Only this one was the worst kind. A child. Lost in the unforgiving Colorado mountains.
Melody Crawford replaced the receiver and rolled out of the bed, shoving her feet into heavy boots as she pushed to stand. She'd been asleep less than thirty minutes.
Within another ten minutes, she was wide-awake, dressed for the frigid temperatures and rummaging in her "rescue closet" for the equipment she might need on the snow-covered trail. In more than fifteen years of rescue work, she'd never stopped feeling the adrenaline rush that came with a call.
Backpack always loaded and ready, she reached for her dog's leash and vest and heard the soft pad of canine footsteps crossing the kitchen and coming toward her in the narrow hallway.
It was Ace.
A little piece of her heart broke off.
Smile wide, thick fur fluffed and ready with one hard shake of his muscular form, the big, black-and-silver German shepherd gazed up at her in question. As always, Ace was ready to work, ready to run, ready to rescue the lost.
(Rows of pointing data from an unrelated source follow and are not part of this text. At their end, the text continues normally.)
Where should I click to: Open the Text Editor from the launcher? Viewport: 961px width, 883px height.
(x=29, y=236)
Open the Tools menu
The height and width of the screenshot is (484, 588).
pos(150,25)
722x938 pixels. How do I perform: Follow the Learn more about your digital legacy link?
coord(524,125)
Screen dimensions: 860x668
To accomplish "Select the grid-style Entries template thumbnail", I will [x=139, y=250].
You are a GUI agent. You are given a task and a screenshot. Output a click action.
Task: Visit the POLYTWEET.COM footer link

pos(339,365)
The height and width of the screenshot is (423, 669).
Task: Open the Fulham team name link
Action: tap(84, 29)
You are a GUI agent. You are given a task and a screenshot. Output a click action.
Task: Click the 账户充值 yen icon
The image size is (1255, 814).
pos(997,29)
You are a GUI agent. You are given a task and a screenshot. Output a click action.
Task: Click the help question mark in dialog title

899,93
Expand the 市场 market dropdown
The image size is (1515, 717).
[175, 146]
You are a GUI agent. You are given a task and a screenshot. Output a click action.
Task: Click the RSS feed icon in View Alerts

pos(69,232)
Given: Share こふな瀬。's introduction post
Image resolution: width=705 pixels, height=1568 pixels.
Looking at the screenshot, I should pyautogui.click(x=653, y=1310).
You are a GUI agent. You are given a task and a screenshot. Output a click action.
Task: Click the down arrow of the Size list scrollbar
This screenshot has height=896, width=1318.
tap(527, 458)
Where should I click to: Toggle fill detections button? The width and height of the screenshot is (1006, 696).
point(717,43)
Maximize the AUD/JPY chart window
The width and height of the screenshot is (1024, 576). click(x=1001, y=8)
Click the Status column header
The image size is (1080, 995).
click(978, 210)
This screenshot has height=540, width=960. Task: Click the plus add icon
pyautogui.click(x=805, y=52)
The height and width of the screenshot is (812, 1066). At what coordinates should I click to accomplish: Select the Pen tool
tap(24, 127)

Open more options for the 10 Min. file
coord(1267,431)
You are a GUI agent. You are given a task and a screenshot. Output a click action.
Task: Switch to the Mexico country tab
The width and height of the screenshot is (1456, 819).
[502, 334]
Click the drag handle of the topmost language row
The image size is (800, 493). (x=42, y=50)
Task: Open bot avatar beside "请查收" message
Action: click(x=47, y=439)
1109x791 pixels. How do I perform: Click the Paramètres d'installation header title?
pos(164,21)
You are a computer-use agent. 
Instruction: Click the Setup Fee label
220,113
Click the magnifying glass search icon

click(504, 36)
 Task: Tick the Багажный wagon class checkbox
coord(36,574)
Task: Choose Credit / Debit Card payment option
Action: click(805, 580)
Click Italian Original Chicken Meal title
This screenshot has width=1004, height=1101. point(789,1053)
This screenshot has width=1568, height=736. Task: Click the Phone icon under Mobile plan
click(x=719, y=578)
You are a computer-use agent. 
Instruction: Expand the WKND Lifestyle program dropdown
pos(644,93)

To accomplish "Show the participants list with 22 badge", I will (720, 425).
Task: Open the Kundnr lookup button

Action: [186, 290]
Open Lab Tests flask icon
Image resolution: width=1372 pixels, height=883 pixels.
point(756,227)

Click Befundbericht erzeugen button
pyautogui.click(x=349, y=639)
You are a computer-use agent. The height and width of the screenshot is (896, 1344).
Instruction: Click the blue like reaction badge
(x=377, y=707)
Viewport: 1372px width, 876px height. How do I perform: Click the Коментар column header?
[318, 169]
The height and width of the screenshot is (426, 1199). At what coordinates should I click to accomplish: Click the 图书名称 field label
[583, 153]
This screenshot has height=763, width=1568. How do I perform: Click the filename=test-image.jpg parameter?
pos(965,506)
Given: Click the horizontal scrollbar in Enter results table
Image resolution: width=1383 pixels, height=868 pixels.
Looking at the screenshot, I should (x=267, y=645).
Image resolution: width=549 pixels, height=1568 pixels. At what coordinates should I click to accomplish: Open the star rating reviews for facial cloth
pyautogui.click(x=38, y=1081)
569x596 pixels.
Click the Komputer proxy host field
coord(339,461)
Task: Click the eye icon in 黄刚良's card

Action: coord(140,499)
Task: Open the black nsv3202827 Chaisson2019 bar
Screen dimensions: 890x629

"Sorry, old chum," she said, laying one hand on the wide, intelligent head. "Not tonight."
Not any night in the near future, although Ace was the best air-scent search and rescue dog she'd ever trained.
As if he understood, the dog whined softly and collapsed at her feet to stare up at her with sad eyes.
"As soon as I get the money, boy. We'll have you fixed up and good as new."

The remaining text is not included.